* [Tugas Siswa]:
**a.** Sebutkan semua media penipuan dari hasil survei dalam teks tentang penipuan online, masing-masing dengan persentasenya.
**b.** Salin tanpa perubahan bagian teks tentang penipuan online yang dimulai dengan "-Investasi ilegal 56" dan berlanjut sampai "palsu 44,8 persen.".

* [Teks Dokumen]:
○ ○ ○ ○ ○

TEMPO.CO, Jakarta - Penipuan online sekarang memiliki beragam medium dan modus. Untuk itu, pemerintah pun berupaya memberantas kejahatan tersebut dan mengimbau masyarakat agar terhindar dari penipuan online.
"Kami mengecek laporan masyarakat. Bila terbukti melakukan penipuan, kami masukkan ke black list untuk mencegah kejadian berikutnya," jelas Samuel Abrijani Pangerapan, Dirjen Aplikasi Informatika Kemenkominfo.
Berdasarkan data CFDS UGM pada 11 Agustus 2022, modus penipuan yang paling sering adalah:
-Berkedok memenangkan hadiah 91,2 persen.
-Pinjaman online ilegal 74,8 persen.
-Tautan berisi malware atau virus 65,2 persen
-Berkedok krisis keluarga 59,8 persen.
-Investasi ilegal 56 persen.
-Situs web/aplikasi palsu 52,6 persen.
-Jual beli 52,3 persen.
-Berkedok amal 50,3 persen.
-Lowongan kerja palsu 44,8 persen.
-Arisan online 33 persen.
Sementara media penipuan berdasarkan survei pada 1.700 orang di 34 provinsi di Indonesia adalah pesan singkat atau telepon 64,1 persen, media sosial 12,3 persen, aplikasi percakapan 9,1 persen, situs web 8,9 persen, email 3,8 persen, dan lainnya 1,8 persen.

○ ○ ○ ○ ○

* [Data Tinjauan]:
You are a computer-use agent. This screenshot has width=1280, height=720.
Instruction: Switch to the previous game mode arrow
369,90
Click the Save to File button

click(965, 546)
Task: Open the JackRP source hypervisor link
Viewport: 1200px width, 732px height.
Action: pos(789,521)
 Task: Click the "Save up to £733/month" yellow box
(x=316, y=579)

○ ○ ○ ○ ○

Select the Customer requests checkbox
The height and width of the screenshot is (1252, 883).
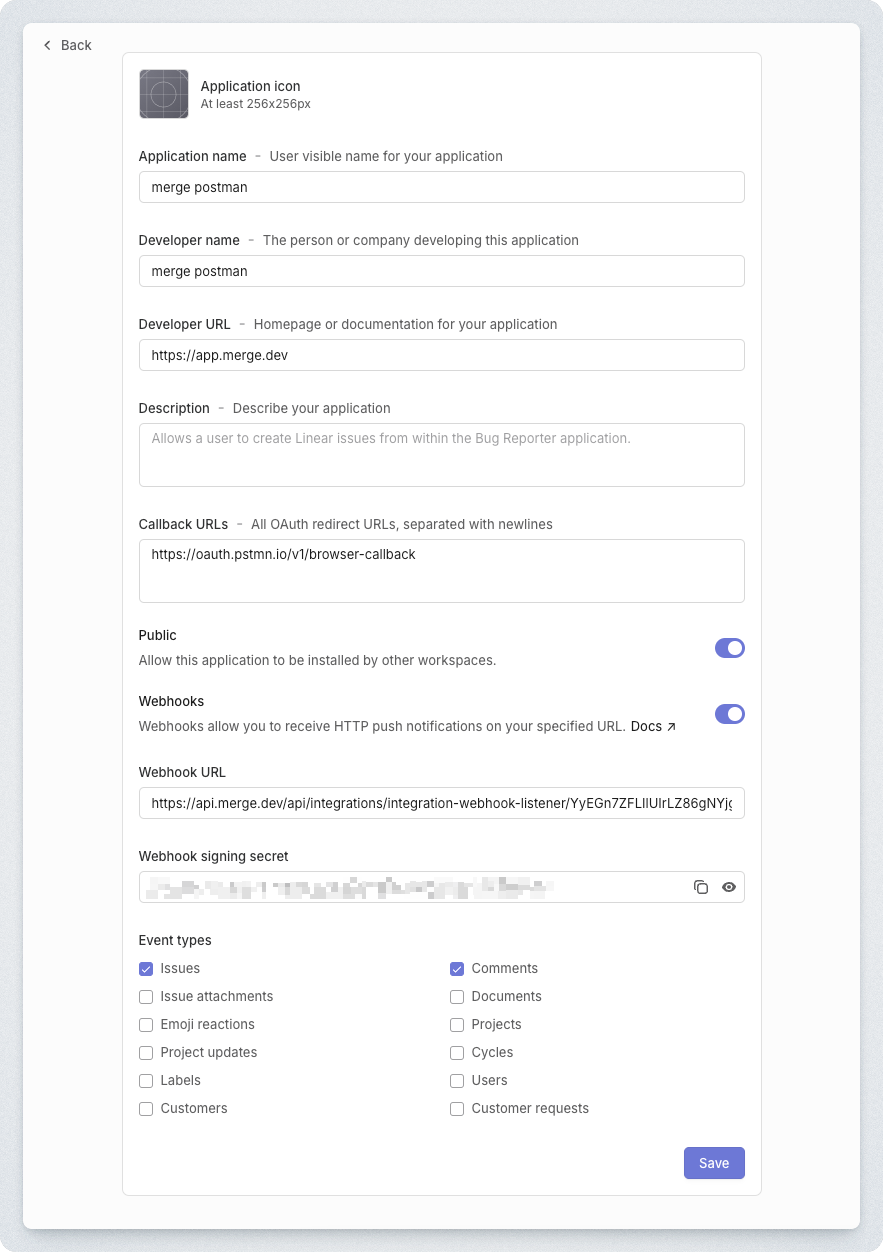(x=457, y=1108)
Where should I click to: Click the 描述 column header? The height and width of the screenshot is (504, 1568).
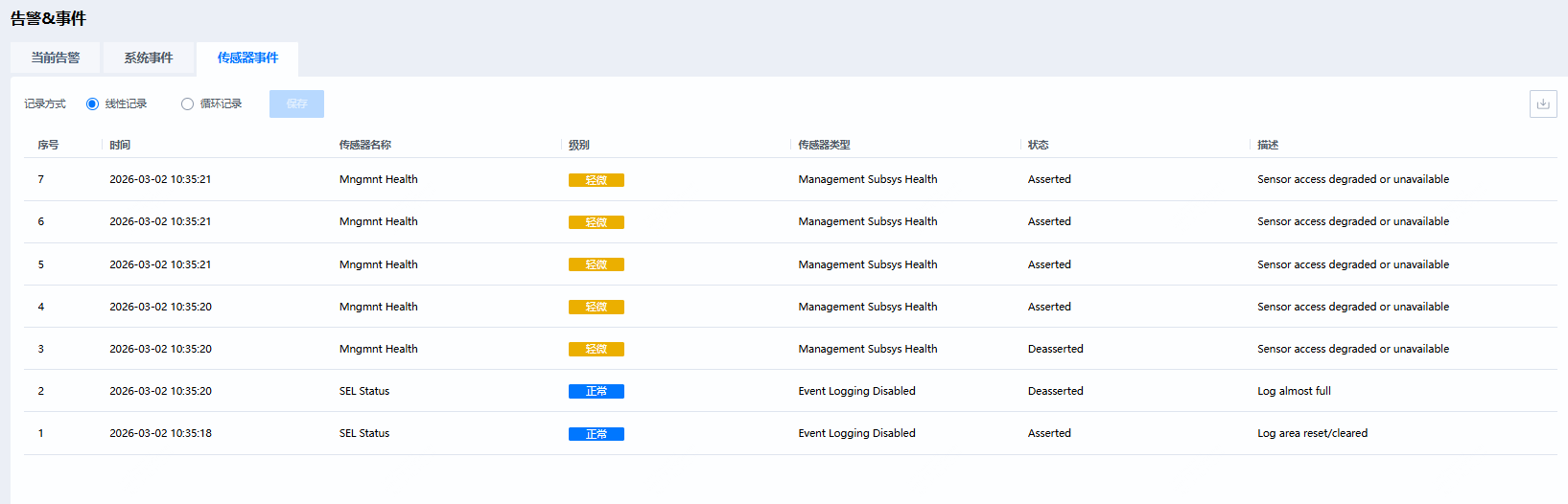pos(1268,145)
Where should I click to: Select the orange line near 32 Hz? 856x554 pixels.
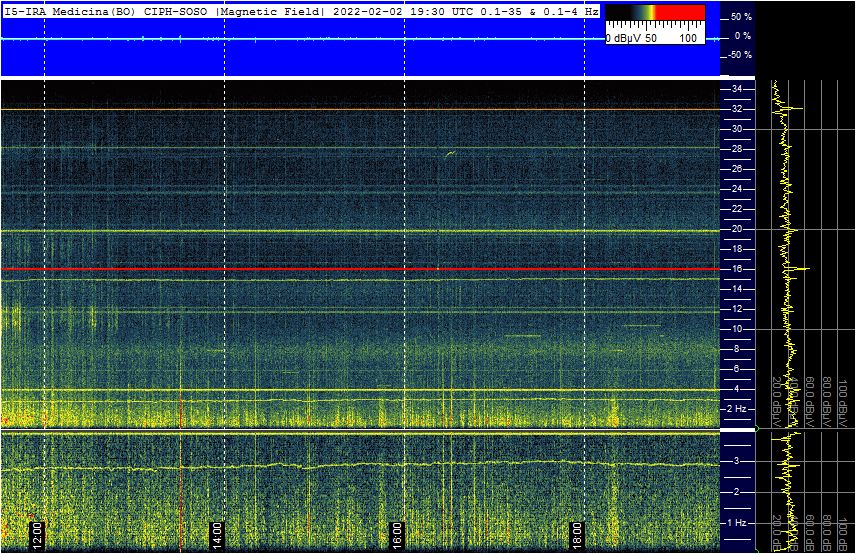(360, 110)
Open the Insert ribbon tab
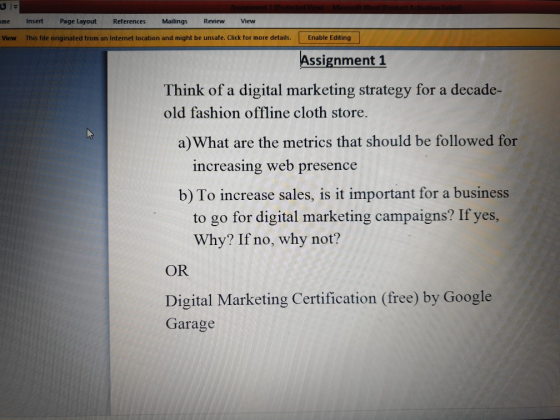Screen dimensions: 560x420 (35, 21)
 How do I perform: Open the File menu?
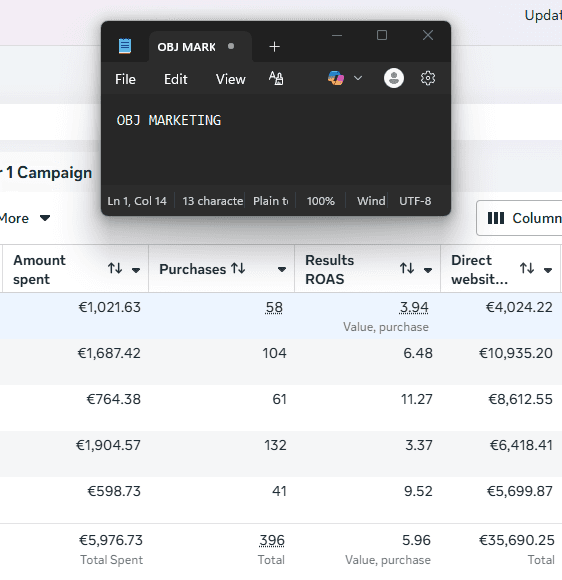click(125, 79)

○ ○ ○ ○ ○

* [Jawaban Tiap Tugas]:
**a.**
- Pesan singkat atau telepon: 64,1 persen
- Media sosial: 12,3 persen
- Aplikasi percakapan: 9,1 persen
- Situs web: 8,9 persen
- Email: 3,8 persen
- Lainnya: 1,8 persen

**b.**
-Investasi ilegal 56 persen.
-Situs web/aplikasi palsu 52,6 persen.
-Jual beli 52,3 persen.
-Berkedok amal 50,3 persen.
-Lowongan kerja palsu 44,8 persen.